How to Create a Great Place to Work

Best-selling author Dan Goleman showcases the three elements that matter more than anything else.

Daniel Goleman is author of the international best-seller Emotional Intelligence and of the forthcoming Optimal: How to Sustain Personal and Organizational Excellence Every Day. He is a regular contributor to Korn Ferry. 

According to a new report from the Great Place to Work Institute (GPTW), when it comes to employee retention, three things matter more than anything else: purpose, pride, and fun. Analyzing data from more than 1.3 million employees at over 2,400 US companies, GPTW asserts that when these three things are absent from the employee experience, workers are more likely to look for opportunities elsewhere.

This data is evidence of a shifting world. Since the pandemic, workers from just about every generation have been rethinking the way work fits into their lives. “The intent to leave or stay in a job is only one of the things that people are questioning as part of the larger human story we are living,” says Caitlin Duffy, a research director for the management consulting firm Gartner. “You could call it the Great Reflection…. It’s critical to deliver value and purpose.”

While GPTW’s study revealed that “special and unique benefits” do correlate with an employee’s intention to stay in their role—making them 1.7 times more likely to do so—they found that the intangible elements of work had a far greater impact on retention. In jobs where employees agreed with the statement “My work is meaningful,” they were 2.7 times more likely to stay with their organization. In the end, purpose revealed itself as the top driver of employee retention.

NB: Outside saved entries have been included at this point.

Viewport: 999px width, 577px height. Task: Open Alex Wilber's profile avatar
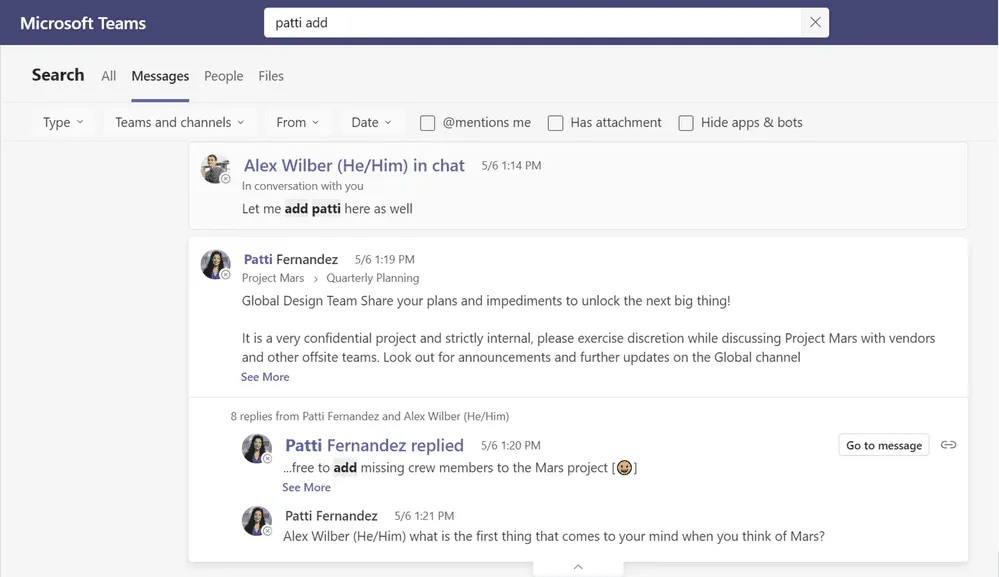tap(215, 168)
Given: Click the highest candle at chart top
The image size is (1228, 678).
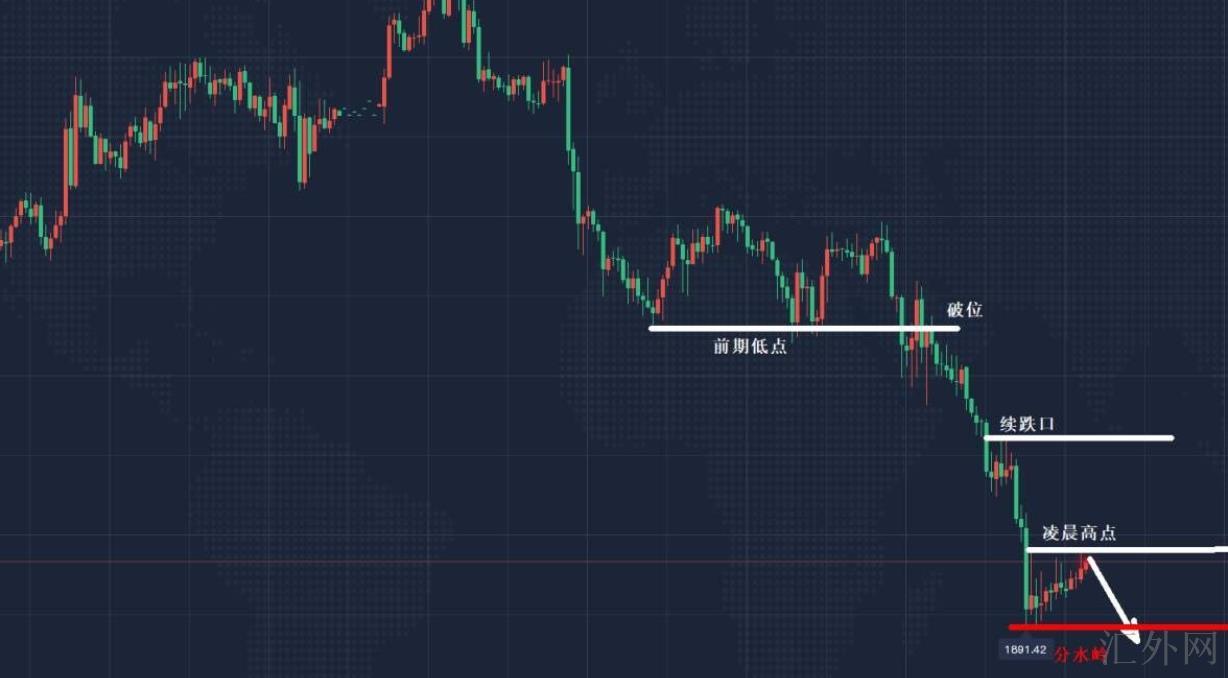Looking at the screenshot, I should click(446, 6).
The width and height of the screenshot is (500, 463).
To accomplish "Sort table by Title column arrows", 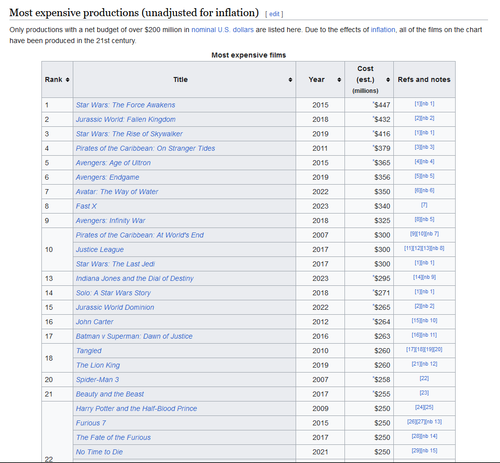I will 290,80.
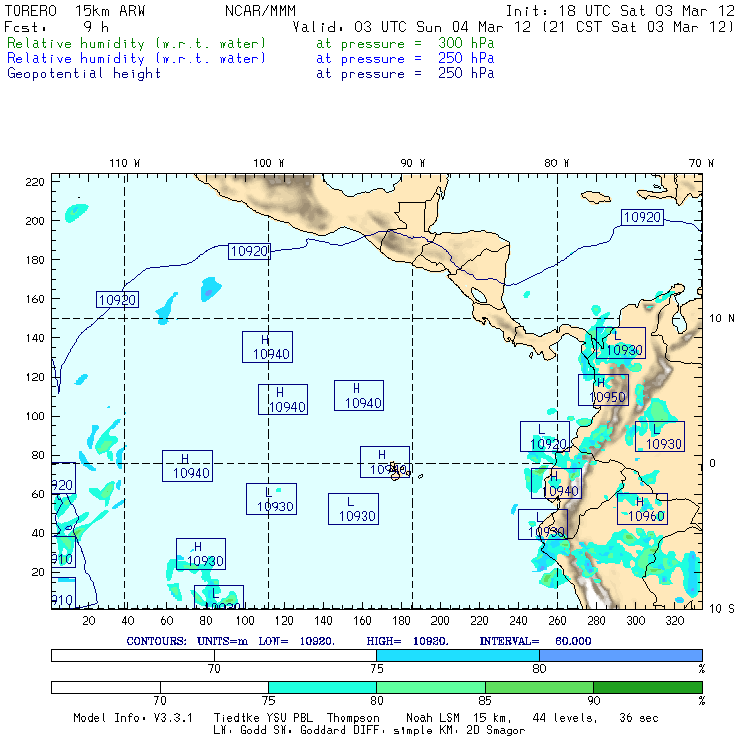Click the L 10920 low label box

tap(544, 436)
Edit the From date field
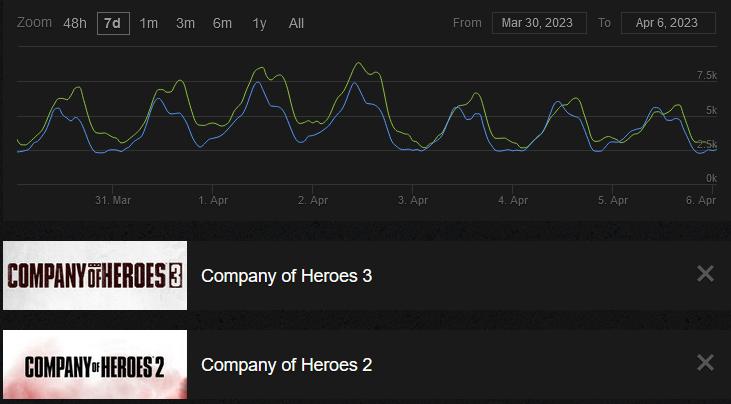 click(x=539, y=23)
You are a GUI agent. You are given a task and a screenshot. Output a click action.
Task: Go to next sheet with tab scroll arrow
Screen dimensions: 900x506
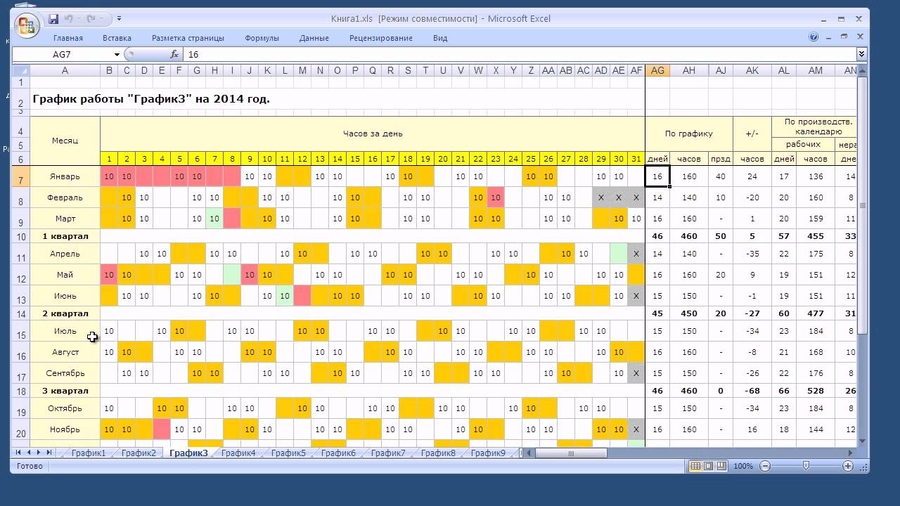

This is a different conversation than the one that was happening a decade ago. Though purpose, pride, and fun have always been a part of great organizational cultures, there were many years where companies were most known in the job market for their perks and approach to pay (making headlines for things like sushi bars and incentive trips, for instance). You could say that as time has ticked on—and as the world has gotten more complex—what employees are really asking for is a wider definition of livelihood, one that encompasses things like well-being, equity, and opportunities to commit themselves to a mission that goes well beyond the bottom line.

Drawing on thousands of employee comments, GPTW included in the research findings a quote from an employee at the rural community hospital. “We treat our patients like family,” this employee said. “I chose nursing as a career because I felt it was my calling and I wanted to make a difference and help others. When you are surrounded by a team that shares that purpose, it makes your work meaningful and fulfilling.”

While this healthcare example communicates the value of a shared purpose, it’s worth remembering that employees don’t need to be saving lives in order to feel like their work has meaning. When researchers asked 245 participants to name a job or careers they could do that would—or would not—give them a sense of meaning, they found that meaning varies greatly from person to person.

“Forty-four percent of the jobs that were listed as being meaningful by one participant were listed by at least one other participant as lacking meaning,” reported the researchers, Similarly, 55% of the jobs that were listed as meaningless by one participant were listed as meaningful by someone else.

If a company is determined to retain talent, they will want to know exactly what matters to the people they employ. At the same time, they will want to take a good look at all of the invisible things that make up the employee experience—including company culture and other non-material elements that are hard to articulate yet weigh most heavily in an employee's commitment over the long term.